-- The problem --
Every line in the entries where "with" is found should be copied.

Input data section start

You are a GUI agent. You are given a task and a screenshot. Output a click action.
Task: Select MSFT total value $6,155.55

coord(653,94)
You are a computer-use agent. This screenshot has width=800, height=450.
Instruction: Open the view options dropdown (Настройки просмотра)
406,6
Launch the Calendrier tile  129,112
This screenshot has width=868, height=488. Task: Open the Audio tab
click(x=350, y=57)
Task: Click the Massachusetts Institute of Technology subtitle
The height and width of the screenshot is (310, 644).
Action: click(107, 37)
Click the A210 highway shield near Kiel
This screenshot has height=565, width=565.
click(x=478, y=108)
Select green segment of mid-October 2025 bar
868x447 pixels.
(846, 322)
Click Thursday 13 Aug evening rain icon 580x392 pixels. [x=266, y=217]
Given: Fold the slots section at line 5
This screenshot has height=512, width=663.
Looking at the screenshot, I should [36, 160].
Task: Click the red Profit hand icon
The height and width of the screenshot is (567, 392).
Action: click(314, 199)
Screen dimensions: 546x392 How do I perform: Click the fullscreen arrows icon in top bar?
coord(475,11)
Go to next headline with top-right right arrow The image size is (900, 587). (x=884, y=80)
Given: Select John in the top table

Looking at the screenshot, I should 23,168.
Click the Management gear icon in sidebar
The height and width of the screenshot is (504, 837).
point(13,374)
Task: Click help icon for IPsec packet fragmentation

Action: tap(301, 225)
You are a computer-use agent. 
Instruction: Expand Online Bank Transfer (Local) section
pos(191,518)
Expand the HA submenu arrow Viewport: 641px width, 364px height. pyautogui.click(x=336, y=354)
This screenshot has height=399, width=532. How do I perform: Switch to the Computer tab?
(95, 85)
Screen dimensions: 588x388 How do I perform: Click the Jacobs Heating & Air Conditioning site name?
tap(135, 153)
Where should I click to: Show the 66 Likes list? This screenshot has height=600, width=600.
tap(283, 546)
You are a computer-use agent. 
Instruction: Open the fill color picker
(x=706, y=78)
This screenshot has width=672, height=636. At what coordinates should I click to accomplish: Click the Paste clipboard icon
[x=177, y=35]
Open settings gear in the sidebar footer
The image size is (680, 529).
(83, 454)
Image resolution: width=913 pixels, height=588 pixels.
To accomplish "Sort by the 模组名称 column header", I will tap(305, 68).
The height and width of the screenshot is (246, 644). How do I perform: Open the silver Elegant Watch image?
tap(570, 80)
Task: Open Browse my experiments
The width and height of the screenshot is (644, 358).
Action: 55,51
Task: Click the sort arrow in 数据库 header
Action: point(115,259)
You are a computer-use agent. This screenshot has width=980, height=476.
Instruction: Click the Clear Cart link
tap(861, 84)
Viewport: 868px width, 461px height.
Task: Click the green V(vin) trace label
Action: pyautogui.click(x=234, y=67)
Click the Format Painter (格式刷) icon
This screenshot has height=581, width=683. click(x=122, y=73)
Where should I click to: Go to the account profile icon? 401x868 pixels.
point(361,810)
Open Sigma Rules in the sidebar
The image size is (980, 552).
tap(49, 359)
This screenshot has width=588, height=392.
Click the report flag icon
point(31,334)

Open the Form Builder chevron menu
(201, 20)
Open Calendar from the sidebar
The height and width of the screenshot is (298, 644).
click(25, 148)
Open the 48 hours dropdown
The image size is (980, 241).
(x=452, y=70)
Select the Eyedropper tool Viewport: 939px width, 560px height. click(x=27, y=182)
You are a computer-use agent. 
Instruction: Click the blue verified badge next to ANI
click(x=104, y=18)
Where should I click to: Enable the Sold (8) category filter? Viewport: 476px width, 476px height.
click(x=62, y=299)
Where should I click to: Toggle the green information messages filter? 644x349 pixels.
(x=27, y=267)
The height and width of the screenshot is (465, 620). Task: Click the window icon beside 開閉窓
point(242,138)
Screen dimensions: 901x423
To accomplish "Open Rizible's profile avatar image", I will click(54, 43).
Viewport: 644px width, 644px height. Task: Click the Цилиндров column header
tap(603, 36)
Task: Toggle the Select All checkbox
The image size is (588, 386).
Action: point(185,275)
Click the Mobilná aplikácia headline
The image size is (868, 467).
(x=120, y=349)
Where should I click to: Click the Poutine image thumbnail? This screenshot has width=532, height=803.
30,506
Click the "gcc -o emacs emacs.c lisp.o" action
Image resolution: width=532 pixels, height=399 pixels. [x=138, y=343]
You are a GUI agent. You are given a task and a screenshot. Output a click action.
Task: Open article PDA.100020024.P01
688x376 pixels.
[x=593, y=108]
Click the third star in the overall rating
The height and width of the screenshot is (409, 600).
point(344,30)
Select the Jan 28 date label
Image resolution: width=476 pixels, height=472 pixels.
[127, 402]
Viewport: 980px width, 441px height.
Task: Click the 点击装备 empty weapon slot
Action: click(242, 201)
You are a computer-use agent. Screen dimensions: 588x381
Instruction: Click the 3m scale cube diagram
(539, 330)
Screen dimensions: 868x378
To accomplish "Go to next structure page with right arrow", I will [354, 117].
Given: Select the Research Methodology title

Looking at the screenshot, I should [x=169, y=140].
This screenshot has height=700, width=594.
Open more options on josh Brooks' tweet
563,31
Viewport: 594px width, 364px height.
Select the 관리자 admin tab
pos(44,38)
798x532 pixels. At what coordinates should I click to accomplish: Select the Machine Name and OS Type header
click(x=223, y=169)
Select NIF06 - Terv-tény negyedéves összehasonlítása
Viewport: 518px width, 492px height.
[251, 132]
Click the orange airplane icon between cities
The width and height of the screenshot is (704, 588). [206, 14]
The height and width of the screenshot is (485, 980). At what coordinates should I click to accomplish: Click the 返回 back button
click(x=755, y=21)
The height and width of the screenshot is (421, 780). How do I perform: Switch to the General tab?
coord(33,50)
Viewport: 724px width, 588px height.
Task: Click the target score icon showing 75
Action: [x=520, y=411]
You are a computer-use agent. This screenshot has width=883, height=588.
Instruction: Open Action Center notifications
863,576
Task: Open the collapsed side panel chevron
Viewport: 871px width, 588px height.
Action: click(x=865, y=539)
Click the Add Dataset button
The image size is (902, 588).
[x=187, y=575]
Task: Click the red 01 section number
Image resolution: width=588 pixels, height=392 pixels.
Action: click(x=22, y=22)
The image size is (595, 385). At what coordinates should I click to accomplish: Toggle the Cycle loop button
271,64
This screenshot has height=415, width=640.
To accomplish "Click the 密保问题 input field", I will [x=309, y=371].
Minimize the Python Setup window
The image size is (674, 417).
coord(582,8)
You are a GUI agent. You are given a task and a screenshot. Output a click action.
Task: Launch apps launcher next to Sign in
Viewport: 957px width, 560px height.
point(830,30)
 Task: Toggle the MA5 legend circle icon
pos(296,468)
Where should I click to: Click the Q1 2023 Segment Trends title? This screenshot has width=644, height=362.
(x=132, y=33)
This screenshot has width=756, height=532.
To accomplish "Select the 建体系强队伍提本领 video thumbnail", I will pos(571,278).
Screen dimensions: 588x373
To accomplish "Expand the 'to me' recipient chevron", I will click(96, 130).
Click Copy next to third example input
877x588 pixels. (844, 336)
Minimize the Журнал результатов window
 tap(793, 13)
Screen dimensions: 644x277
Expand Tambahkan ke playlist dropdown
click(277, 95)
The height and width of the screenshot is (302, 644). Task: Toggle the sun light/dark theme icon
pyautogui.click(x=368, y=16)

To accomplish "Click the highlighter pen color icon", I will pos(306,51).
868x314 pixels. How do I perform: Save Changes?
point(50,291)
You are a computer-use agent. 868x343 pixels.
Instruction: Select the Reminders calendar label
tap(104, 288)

Input data section end

-- Reply to the task --
Go to next headline with top-right right arrow The image size is (900, 587). (x=884, y=80)
To accomplish "Go to next structure page with right arrow", I will [354, 117].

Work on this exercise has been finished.